写真加工は「フィーリング」で自然にするもの

photo 21個ものカメラアプリをインストールする斉藤さんいわく、「使い分けはできています」

 前回集まったメンバーと同じく今回もiPhone率が高く、5人中4人がiPhoneを使っていた。そもそもスマホカメラを使うのか聞いてみたが、「めっちゃ使う」ということで意見が一致した。

 カメラを使うシーンについては「テンションの上がるところに行ったら撮ります」と庭野さんは話す。具体的には、友だちと遊びに行く、おいしい料理を食べる、旅行に行く、買い物に行くときなど。写真を撮るのが好きだという山下さんは、1日10枚は撮影し、それを編集してFacebookやInstagramなどに随時アップするという。

 写真を共有する場所は、FacebookやLINE、TwitterなどのSNS。Facebookに大量の写真を1度にアップする場合以外は、ほぼ全て加工済みの写真を投稿することが多いとのこと。写真加工は必須なのか聞いてみると、「加工できるなら、やろうかな」くらいの気持ちだということだ。そこに強迫観念めいたものはなく、加工することがカメラ撮影の工程の1つとして自然に組み込まれている。

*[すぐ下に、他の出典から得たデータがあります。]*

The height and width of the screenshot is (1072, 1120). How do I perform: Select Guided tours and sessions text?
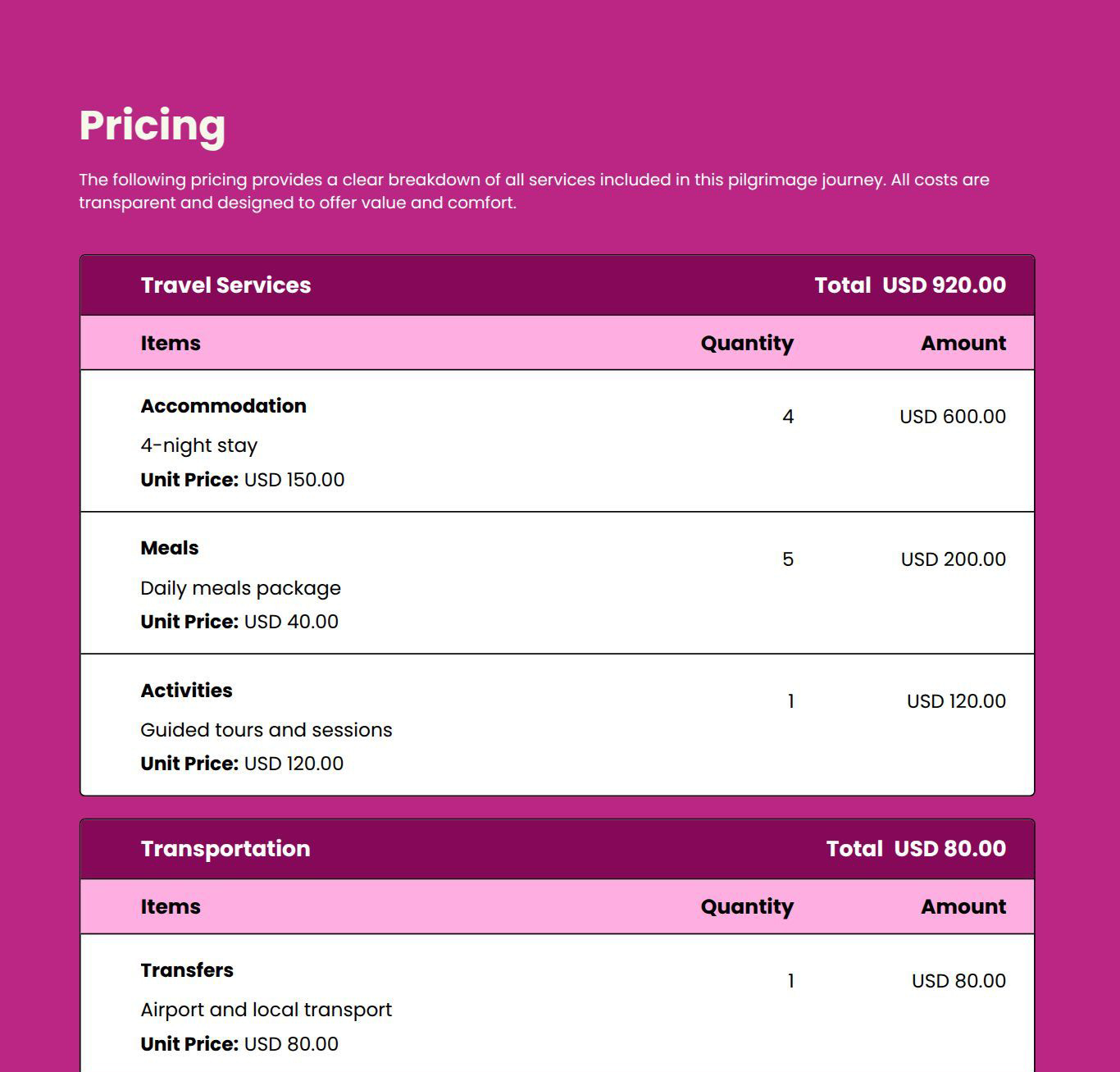click(x=266, y=730)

 加工のコツ(?)は、「フィーリング」(庭野さん)。さまざまなエフェクトを試しながら、「いい感じ」になったところで決定するという。21個のカメラアプリをインストールする斉藤さんは、「全体的にほわっとした仕上がりになる」という「Camera360」の「Sweet」というエフェクトがオススメだと話す。最近では女性誌やファッションブランドがカメラアプリを提供していることも多く、文字通り女性の感性に訴えるものが人気を集めている。写真加工はかなり感覚的なものなので、ユーザー自身もロジック以外の部分でお気に入りのアプリやエフェクトを見つけ、使っている。

「LINE camera」が最強?

 カメラアプリの主な用途としては、人物加工、風景や食べ物の加工、音消し撮影、スクラップブックのように編集する、などが挙げられる。各アプリをダウンロードした理由を聞いてみると、「アプリストアのランキングや友だちの口コミ」のいずれか。「友だちからのオススメは信頼度が高い」(中村さん)という意見が多かった。

photophoto アプリの数は人によってさまざま。撮影頻度が多いからといって使うアプリ数も多いわけではなかった
photophotophoto 一番多い人で、アプリ数は21個
photophoto 女性誌やファッションブランドがカメラアプリを提供するケースも

 彼女たちのカメラフォルダを見て分かる通り、5人中4人が「LINE camera」をインストールしており、座談会の中でも評価の高いアプリだった。MMD研究所が2013年11月に発表したスマホカメラアプリの利用実態調査でも、一番利用率が高いのはLINE camera(38.8%)だった。

photo 「LINE camera」が人気を集めていた

 話を聞いていると、LINE cameraの魅力は多機能なところ。LINEスタンプやフレームの豊富さや、手書きテキストなどのデコレーション機能だけでなく、人物の目の大きさや輪郭、肌の白さなどをプリクラ感覚で調整できる「ビューティー機能」も備える。また、Androidの一部機種では無音で撮影できる「マナー」機能にも対応した。シャッター音を消すために「微音カメラ」や「マナーカメラ」などを使っていた人は、LINE cameraだけで事足りてしまうかもしれない。